Starting at the top of the entries below, set down each line exactly as written, and stop after the line containing "Open Video/Audio settings via its icon".

Stored data
== Segment start ==

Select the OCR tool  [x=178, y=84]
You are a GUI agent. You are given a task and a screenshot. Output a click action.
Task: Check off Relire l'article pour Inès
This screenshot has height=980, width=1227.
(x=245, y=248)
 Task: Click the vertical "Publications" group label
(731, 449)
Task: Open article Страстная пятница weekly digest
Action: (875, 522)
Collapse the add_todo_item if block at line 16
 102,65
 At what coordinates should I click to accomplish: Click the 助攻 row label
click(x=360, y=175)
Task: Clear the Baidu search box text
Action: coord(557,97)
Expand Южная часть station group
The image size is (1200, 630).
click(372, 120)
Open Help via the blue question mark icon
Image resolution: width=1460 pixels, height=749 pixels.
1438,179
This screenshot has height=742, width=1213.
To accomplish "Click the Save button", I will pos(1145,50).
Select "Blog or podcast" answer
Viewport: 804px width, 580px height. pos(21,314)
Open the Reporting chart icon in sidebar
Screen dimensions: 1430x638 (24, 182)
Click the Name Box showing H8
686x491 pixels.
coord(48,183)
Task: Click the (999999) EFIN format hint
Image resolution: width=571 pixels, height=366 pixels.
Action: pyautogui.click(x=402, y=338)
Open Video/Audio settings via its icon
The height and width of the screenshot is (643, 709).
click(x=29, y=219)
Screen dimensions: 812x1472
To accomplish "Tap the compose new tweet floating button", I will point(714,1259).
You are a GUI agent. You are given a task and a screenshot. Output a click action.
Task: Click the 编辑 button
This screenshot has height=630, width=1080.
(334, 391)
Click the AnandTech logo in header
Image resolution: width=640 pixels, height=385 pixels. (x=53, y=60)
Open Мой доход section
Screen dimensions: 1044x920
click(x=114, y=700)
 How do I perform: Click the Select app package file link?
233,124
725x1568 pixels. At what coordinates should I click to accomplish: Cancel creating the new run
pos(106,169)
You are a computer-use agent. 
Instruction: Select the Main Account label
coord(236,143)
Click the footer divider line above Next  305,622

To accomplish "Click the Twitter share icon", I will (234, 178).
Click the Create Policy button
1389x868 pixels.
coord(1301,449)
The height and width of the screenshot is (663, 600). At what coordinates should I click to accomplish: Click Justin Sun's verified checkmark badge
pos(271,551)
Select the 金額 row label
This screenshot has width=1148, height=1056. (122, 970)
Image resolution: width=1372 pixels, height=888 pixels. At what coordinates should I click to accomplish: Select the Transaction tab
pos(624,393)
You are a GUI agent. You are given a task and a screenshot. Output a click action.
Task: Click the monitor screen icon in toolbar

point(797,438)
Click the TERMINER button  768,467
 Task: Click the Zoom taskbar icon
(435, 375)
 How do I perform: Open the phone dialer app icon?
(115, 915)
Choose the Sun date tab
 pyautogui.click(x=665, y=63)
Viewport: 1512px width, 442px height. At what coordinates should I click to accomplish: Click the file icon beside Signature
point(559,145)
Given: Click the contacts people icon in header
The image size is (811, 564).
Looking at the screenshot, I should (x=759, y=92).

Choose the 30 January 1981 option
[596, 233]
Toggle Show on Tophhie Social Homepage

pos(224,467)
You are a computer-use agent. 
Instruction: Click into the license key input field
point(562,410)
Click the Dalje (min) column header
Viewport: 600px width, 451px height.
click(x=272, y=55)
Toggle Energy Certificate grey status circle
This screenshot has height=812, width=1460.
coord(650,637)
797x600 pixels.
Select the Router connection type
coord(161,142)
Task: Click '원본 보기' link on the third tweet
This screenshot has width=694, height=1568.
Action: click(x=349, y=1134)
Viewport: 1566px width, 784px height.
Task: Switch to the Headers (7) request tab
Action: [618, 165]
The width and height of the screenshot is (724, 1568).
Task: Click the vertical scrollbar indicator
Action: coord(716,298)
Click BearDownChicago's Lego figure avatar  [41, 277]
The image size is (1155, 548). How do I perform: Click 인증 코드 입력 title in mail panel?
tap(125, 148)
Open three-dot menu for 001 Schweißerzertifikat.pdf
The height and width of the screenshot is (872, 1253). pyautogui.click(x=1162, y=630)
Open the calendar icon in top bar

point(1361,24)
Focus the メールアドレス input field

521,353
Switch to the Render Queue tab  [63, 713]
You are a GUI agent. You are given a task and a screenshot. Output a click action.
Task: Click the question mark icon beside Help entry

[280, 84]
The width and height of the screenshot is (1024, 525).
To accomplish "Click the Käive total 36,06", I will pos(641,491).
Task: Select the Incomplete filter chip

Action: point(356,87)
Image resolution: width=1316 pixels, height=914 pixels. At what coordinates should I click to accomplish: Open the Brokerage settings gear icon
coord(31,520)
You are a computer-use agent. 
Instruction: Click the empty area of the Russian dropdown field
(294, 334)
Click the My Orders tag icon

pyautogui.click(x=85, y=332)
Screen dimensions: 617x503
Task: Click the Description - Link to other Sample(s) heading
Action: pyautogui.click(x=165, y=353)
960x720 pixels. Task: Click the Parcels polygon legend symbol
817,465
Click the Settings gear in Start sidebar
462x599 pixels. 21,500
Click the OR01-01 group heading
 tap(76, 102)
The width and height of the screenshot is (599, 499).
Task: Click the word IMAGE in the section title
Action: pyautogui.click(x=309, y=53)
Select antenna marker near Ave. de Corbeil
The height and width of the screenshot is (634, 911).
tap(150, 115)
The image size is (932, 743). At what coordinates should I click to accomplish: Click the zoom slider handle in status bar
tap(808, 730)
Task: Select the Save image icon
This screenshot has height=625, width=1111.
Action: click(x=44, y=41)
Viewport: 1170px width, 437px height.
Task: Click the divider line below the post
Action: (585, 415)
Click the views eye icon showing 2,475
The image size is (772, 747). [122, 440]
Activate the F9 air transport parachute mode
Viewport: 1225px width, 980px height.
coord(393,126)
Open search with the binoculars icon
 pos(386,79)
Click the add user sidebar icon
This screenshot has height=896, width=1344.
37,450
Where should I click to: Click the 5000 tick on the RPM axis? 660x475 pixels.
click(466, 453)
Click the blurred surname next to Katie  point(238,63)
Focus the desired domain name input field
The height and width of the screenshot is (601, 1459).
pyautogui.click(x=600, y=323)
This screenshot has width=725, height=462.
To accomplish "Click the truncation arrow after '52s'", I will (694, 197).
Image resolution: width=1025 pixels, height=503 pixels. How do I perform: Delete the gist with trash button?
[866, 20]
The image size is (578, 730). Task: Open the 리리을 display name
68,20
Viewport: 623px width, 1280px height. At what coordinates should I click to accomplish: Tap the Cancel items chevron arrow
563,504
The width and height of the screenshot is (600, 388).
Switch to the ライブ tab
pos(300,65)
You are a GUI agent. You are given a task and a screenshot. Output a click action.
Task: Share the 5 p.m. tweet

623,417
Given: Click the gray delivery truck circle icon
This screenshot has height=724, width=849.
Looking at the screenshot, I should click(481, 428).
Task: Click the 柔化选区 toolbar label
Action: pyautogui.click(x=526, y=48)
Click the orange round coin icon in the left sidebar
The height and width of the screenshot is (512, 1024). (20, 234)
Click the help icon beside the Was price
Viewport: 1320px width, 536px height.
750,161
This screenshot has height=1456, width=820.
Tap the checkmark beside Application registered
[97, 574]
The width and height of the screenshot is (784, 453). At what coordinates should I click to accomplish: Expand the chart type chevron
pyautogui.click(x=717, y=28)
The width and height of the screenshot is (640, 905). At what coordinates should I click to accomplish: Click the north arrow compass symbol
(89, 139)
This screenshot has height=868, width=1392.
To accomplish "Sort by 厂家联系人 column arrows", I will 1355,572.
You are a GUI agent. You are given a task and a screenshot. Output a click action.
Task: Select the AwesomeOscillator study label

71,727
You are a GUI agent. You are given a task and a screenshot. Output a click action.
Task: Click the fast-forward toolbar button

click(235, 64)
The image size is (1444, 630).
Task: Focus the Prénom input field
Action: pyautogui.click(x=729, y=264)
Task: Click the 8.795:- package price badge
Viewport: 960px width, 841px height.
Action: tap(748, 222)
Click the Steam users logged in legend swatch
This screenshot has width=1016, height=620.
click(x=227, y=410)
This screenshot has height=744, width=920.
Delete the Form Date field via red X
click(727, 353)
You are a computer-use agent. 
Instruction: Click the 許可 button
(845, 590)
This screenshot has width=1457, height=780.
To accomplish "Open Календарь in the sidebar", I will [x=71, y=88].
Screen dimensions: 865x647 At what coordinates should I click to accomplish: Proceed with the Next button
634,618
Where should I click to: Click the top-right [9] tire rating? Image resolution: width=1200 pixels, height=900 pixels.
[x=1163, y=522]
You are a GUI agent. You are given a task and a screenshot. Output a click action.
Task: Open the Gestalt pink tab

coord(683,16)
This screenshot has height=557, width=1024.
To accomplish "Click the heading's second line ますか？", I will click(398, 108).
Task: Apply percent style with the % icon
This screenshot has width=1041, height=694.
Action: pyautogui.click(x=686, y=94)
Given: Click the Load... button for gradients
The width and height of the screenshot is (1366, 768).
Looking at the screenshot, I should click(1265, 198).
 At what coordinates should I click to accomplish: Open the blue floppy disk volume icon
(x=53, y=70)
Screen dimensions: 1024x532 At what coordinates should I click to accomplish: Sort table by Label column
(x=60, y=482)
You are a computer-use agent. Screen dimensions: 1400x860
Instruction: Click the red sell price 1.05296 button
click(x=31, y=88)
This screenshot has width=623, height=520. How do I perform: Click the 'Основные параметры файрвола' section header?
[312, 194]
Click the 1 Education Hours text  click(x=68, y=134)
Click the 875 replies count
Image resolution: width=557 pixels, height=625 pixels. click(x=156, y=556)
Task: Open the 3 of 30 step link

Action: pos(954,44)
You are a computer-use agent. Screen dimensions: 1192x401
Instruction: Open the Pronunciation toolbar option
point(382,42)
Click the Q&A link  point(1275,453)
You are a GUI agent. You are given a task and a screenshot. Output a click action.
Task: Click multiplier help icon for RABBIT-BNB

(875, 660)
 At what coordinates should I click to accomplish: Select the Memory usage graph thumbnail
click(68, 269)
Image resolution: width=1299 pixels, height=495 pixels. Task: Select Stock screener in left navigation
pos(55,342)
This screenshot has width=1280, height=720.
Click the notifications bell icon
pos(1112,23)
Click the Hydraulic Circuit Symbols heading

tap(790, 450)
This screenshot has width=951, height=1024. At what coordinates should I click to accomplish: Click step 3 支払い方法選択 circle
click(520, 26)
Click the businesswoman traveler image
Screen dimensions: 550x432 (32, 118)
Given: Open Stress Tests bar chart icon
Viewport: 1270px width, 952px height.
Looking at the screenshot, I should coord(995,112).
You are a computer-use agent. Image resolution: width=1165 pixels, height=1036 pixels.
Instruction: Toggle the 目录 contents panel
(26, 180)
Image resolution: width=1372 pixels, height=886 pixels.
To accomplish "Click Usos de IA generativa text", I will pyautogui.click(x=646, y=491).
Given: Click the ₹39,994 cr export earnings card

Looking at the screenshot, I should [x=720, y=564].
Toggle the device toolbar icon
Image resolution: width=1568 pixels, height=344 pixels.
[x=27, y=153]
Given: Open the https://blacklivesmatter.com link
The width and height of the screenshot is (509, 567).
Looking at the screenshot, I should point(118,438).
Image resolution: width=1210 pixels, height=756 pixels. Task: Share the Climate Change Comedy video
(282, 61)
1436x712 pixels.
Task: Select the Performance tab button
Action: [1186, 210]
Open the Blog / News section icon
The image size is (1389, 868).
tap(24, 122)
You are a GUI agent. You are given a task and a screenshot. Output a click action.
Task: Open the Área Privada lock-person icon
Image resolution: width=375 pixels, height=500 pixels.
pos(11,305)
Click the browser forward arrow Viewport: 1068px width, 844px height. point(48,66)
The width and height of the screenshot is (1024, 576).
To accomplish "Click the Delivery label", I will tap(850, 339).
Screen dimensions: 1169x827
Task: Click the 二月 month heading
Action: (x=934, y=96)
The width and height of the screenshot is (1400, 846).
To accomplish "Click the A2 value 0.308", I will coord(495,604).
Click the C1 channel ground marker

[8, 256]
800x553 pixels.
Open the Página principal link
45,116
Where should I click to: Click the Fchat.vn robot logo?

== Segment end ==

§ **Problem solution**:
Select the OCR tool  [x=178, y=84]
You are a GUI agent. You are given a task and a screenshot. Output a click action.
Task: Check off Relire l'article pour Inès
This screenshot has height=980, width=1227.
(x=245, y=248)
 Task: Click the vertical "Publications" group label
(731, 449)
Task: Open article Страстная пятница weekly digest
Action: (875, 522)
Collapse the add_todo_item if block at line 16
 102,65
 At what coordinates should I click to accomplish: Click the 助攻 row label
click(x=360, y=175)
Task: Clear the Baidu search box text
Action: coord(557,97)
Expand Южная часть station group
The image size is (1200, 630).
click(372, 120)
Open Help via the blue question mark icon
Image resolution: width=1460 pixels, height=749 pixels.
1438,179
This screenshot has height=742, width=1213.
To accomplish "Click the Save button", I will pos(1145,50).
Select "Blog or podcast" answer
Viewport: 804px width, 580px height. pos(21,314)
Open the Reporting chart icon in sidebar
Screen dimensions: 1430x638 (24, 182)
Click the Name Box showing H8
686x491 pixels.
coord(48,183)
Task: Click the (999999) EFIN format hint
Image resolution: width=571 pixels, height=366 pixels.
Action: pyautogui.click(x=402, y=338)
Open Video/Audio settings via its icon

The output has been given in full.